------ SUPPLIED INFORMATION
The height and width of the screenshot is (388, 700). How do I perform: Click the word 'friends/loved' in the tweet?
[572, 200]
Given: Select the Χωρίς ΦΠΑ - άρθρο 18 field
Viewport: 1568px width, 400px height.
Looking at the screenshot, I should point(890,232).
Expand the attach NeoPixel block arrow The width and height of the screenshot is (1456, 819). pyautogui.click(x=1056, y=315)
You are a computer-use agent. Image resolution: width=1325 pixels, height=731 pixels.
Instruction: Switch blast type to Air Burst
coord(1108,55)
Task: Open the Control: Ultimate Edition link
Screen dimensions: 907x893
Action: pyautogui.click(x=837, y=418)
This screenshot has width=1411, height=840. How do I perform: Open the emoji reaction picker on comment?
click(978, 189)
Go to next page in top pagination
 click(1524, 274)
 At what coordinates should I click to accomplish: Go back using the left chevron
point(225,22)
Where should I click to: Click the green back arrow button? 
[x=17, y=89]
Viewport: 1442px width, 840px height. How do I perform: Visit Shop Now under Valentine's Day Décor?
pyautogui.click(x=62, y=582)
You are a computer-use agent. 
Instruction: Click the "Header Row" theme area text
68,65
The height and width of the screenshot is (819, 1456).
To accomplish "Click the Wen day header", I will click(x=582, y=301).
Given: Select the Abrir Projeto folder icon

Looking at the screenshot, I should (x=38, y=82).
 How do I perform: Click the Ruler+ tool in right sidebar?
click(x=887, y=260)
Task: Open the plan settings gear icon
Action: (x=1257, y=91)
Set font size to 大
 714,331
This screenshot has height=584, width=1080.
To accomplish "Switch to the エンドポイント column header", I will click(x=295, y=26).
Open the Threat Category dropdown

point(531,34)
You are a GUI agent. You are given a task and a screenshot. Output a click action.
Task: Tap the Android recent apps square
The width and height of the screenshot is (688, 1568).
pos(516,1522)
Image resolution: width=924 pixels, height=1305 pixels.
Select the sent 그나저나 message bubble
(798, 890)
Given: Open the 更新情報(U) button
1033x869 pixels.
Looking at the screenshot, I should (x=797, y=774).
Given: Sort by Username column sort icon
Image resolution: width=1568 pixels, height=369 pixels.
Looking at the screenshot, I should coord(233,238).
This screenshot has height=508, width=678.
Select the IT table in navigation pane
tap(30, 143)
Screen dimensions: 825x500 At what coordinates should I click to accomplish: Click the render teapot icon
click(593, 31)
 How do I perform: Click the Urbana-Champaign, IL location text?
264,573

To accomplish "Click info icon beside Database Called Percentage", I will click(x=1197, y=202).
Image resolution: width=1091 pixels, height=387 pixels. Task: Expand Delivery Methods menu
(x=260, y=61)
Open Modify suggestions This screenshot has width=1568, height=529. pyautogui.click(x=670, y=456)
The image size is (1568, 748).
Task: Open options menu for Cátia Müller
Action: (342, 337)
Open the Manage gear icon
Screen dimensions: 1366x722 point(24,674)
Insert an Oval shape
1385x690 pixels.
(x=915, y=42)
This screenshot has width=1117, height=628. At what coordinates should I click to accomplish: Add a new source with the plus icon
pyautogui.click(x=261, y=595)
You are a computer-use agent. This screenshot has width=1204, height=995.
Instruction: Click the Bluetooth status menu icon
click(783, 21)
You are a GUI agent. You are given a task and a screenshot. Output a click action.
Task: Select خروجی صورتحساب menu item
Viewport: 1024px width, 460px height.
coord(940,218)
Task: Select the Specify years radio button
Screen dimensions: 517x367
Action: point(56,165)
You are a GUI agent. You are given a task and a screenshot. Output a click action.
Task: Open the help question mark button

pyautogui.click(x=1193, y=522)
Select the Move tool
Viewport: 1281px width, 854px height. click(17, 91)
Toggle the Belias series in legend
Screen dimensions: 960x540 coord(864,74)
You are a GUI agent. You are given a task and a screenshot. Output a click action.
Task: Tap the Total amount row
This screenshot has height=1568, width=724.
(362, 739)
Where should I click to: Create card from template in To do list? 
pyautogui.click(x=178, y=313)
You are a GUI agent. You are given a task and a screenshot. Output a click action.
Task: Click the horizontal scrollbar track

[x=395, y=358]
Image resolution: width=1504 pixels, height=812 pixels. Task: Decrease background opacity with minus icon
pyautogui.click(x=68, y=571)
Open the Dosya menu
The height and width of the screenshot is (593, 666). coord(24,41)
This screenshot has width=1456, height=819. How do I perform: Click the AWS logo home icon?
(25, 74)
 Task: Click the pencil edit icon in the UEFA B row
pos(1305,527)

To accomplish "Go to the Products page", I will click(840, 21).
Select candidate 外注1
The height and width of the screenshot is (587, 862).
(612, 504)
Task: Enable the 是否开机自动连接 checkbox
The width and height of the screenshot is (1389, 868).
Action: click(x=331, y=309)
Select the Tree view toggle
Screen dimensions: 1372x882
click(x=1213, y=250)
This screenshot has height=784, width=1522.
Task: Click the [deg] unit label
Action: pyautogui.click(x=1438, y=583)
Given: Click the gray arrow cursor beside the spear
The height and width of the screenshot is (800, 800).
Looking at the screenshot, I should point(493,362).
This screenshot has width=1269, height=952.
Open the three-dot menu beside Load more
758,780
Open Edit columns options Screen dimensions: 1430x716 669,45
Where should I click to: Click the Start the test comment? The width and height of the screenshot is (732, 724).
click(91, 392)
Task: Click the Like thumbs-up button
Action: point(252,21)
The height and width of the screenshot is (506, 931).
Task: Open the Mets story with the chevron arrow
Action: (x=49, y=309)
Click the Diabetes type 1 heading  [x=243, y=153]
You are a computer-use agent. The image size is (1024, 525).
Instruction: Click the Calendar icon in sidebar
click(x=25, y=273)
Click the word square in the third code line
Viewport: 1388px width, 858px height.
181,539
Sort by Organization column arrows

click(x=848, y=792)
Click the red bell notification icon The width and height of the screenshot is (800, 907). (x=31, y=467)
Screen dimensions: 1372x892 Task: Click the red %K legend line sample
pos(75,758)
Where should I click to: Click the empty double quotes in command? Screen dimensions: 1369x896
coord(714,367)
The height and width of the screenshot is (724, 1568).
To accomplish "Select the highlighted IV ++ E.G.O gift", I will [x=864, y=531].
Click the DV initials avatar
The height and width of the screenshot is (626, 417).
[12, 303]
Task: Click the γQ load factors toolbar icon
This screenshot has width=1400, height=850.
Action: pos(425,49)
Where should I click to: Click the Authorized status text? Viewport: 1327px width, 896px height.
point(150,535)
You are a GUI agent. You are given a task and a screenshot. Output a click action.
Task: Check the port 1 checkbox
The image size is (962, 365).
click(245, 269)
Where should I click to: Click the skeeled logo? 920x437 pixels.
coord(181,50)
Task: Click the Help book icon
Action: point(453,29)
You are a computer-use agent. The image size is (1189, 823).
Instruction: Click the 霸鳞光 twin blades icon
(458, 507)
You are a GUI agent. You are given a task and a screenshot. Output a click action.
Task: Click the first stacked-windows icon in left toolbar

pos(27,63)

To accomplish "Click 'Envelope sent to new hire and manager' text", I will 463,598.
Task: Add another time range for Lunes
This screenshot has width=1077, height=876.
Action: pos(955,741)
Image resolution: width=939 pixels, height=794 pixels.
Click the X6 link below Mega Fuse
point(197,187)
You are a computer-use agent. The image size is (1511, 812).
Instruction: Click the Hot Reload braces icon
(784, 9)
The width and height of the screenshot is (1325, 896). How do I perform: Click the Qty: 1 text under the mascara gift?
------------
**INSTRUCTIONS TO FOLLOW:** Reproduce every one of the rows above word for word, with nothing changed, added, or left out.

**REPLY TO THE EXERCISE:**
The height and width of the screenshot is (388, 700). How do I perform: Click the word 'friends/loved' in the tweet?
[572, 200]
Given: Select the Χωρίς ΦΠΑ - άρθρο 18 field
Viewport: 1568px width, 400px height.
Looking at the screenshot, I should point(890,232).
Expand the attach NeoPixel block arrow The width and height of the screenshot is (1456, 819). pyautogui.click(x=1056, y=315)
You are a computer-use agent. Image resolution: width=1325 pixels, height=731 pixels.
Instruction: Switch blast type to Air Burst
coord(1108,55)
Task: Open the Control: Ultimate Edition link
Screen dimensions: 907x893
Action: pyautogui.click(x=837, y=418)
This screenshot has width=1411, height=840. How do I perform: Open the emoji reaction picker on comment?
click(978, 189)
Go to next page in top pagination
 click(1524, 274)
 At what coordinates should I click to accomplish: Go back using the left chevron
point(225,22)
Where should I click to: Click the green back arrow button? 
[x=17, y=89]
Viewport: 1442px width, 840px height. How do I perform: Visit Shop Now under Valentine's Day Décor?
pyautogui.click(x=62, y=582)
You are a computer-use agent. 
Instruction: Click the "Header Row" theme area text
68,65
The height and width of the screenshot is (819, 1456).
To accomplish "Click the Wen day header", I will click(x=582, y=301).
Given: Select the Abrir Projeto folder icon

Looking at the screenshot, I should (x=38, y=82).
 How do I perform: Click the Ruler+ tool in right sidebar?
click(x=887, y=260)
Task: Open the plan settings gear icon
Action: (x=1257, y=91)
Set font size to 大
 714,331
This screenshot has height=584, width=1080.
To accomplish "Switch to the エンドポイント column header", I will click(x=295, y=26).
Open the Threat Category dropdown

point(531,34)
You are a GUI agent. You are given a task and a screenshot. Output a click action.
Task: Tap the Android recent apps square
The width and height of the screenshot is (688, 1568).
pos(516,1522)
Image resolution: width=924 pixels, height=1305 pixels.
Select the sent 그나저나 message bubble
(798, 890)
Given: Open the 更新情報(U) button
1033x869 pixels.
Looking at the screenshot, I should (x=797, y=774).
Given: Sort by Username column sort icon
Image resolution: width=1568 pixels, height=369 pixels.
Looking at the screenshot, I should coord(233,238).
This screenshot has height=508, width=678.
Select the IT table in navigation pane
tap(30, 143)
Screen dimensions: 825x500 At what coordinates should I click to accomplish: Click the render teapot icon
click(593, 31)
 How do I perform: Click the Urbana-Champaign, IL location text?
264,573

To accomplish "Click info icon beside Database Called Percentage", I will click(x=1197, y=202).
Image resolution: width=1091 pixels, height=387 pixels. Task: Expand Delivery Methods menu
(x=260, y=61)
Open Modify suggestions This screenshot has width=1568, height=529. pyautogui.click(x=670, y=456)
The image size is (1568, 748).
Task: Open options menu for Cátia Müller
Action: (342, 337)
Open the Manage gear icon
Screen dimensions: 1366x722 point(24,674)
Insert an Oval shape
1385x690 pixels.
(x=915, y=42)
This screenshot has width=1117, height=628. At what coordinates should I click to accomplish: Add a new source with the plus icon
pyautogui.click(x=261, y=595)
You are a computer-use agent. This screenshot has width=1204, height=995.
Instruction: Click the Bluetooth status menu icon
click(783, 21)
You are a GUI agent. You are given a task and a screenshot. Output a click action.
Task: Select خروجی صورتحساب menu item
Viewport: 1024px width, 460px height.
coord(940,218)
Task: Select the Specify years radio button
Screen dimensions: 517x367
Action: point(56,165)
You are a GUI agent. You are given a task and a screenshot. Output a click action.
Task: Open the help question mark button

pyautogui.click(x=1193, y=522)
Select the Move tool
Viewport: 1281px width, 854px height. click(17, 91)
Toggle the Belias series in legend
Screen dimensions: 960x540 coord(864,74)
You are a GUI agent. You are given a task and a screenshot. Output a click action.
Task: Tap the Total amount row
This screenshot has height=1568, width=724.
(362, 739)
Where should I click to: Create card from template in To do list? 
pyautogui.click(x=178, y=313)
You are a GUI agent. You are given a task and a screenshot. Output a click action.
Task: Click the horizontal scrollbar track

[x=395, y=358]
Image resolution: width=1504 pixels, height=812 pixels. Task: Decrease background opacity with minus icon
pyautogui.click(x=68, y=571)
Open the Dosya menu
The height and width of the screenshot is (593, 666). coord(24,41)
This screenshot has width=1456, height=819. How do I perform: Click the AWS logo home icon?
(25, 74)
 Task: Click the pencil edit icon in the UEFA B row
pos(1305,527)

To accomplish "Go to the Products page", I will click(840, 21).
Select candidate 外注1
The height and width of the screenshot is (587, 862).
(612, 504)
Task: Enable the 是否开机自动连接 checkbox
The width and height of the screenshot is (1389, 868).
Action: click(x=331, y=309)
Select the Tree view toggle
Screen dimensions: 1372x882
click(x=1213, y=250)
This screenshot has height=784, width=1522.
Task: Click the [deg] unit label
Action: pyautogui.click(x=1438, y=583)
Given: Click the gray arrow cursor beside the spear
The height and width of the screenshot is (800, 800).
Looking at the screenshot, I should point(493,362).
This screenshot has width=1269, height=952.
Open the three-dot menu beside Load more
758,780
Open Edit columns options Screen dimensions: 1430x716 669,45
Where should I click to: Click the Start the test comment? The width and height of the screenshot is (732, 724).
click(91, 392)
Task: Click the Like thumbs-up button
Action: point(252,21)
The height and width of the screenshot is (506, 931).
Task: Open the Mets story with the chevron arrow
Action: (x=49, y=309)
Click the Diabetes type 1 heading  [x=243, y=153]
You are a computer-use agent. The image size is (1024, 525).
Instruction: Click the Calendar icon in sidebar
click(x=25, y=273)
Click the word square in the third code line
Viewport: 1388px width, 858px height.
181,539
Sort by Organization column arrows

click(x=848, y=792)
Click the red bell notification icon The width and height of the screenshot is (800, 907). (x=31, y=467)
Screen dimensions: 1372x892 Task: Click the red %K legend line sample
pos(75,758)
Where should I click to: Click the empty double quotes in command? Screen dimensions: 1369x896
coord(714,367)
The height and width of the screenshot is (724, 1568).
To accomplish "Select the highlighted IV ++ E.G.O gift", I will [x=864, y=531].
Click the DV initials avatar
The height and width of the screenshot is (626, 417).
[12, 303]
Task: Click the γQ load factors toolbar icon
This screenshot has width=1400, height=850.
Action: pos(425,49)
Where should I click to: Click the Authorized status text? Viewport: 1327px width, 896px height.
point(150,535)
You are a GUI agent. You are given a task and a screenshot. Output a click action.
Task: Check the port 1 checkbox
The image size is (962, 365).
click(245, 269)
Where should I click to: Click the skeeled logo? 920x437 pixels.
coord(181,50)
Task: Click the Help book icon
Action: point(453,29)
You are a computer-use agent. The image size is (1189, 823).
Instruction: Click the 霸鳞光 twin blades icon
(458, 507)
You are a GUI agent. You are given a task and a screenshot. Output a click action.
Task: Click the first stacked-windows icon in left toolbar

pos(27,63)

To accomplish "Click 'Envelope sent to new hire and manager' text", I will 463,598.
Task: Add another time range for Lunes
This screenshot has width=1077, height=876.
Action: pos(955,741)
Image resolution: width=939 pixels, height=794 pixels.
Click the X6 link below Mega Fuse
point(197,187)
You are a computer-use agent. The image size is (1511, 812).
Instruction: Click the Hot Reload braces icon
(784, 9)
The width and height of the screenshot is (1325, 896). How do I perform: Click the Qty: 1 text under the mascara gift?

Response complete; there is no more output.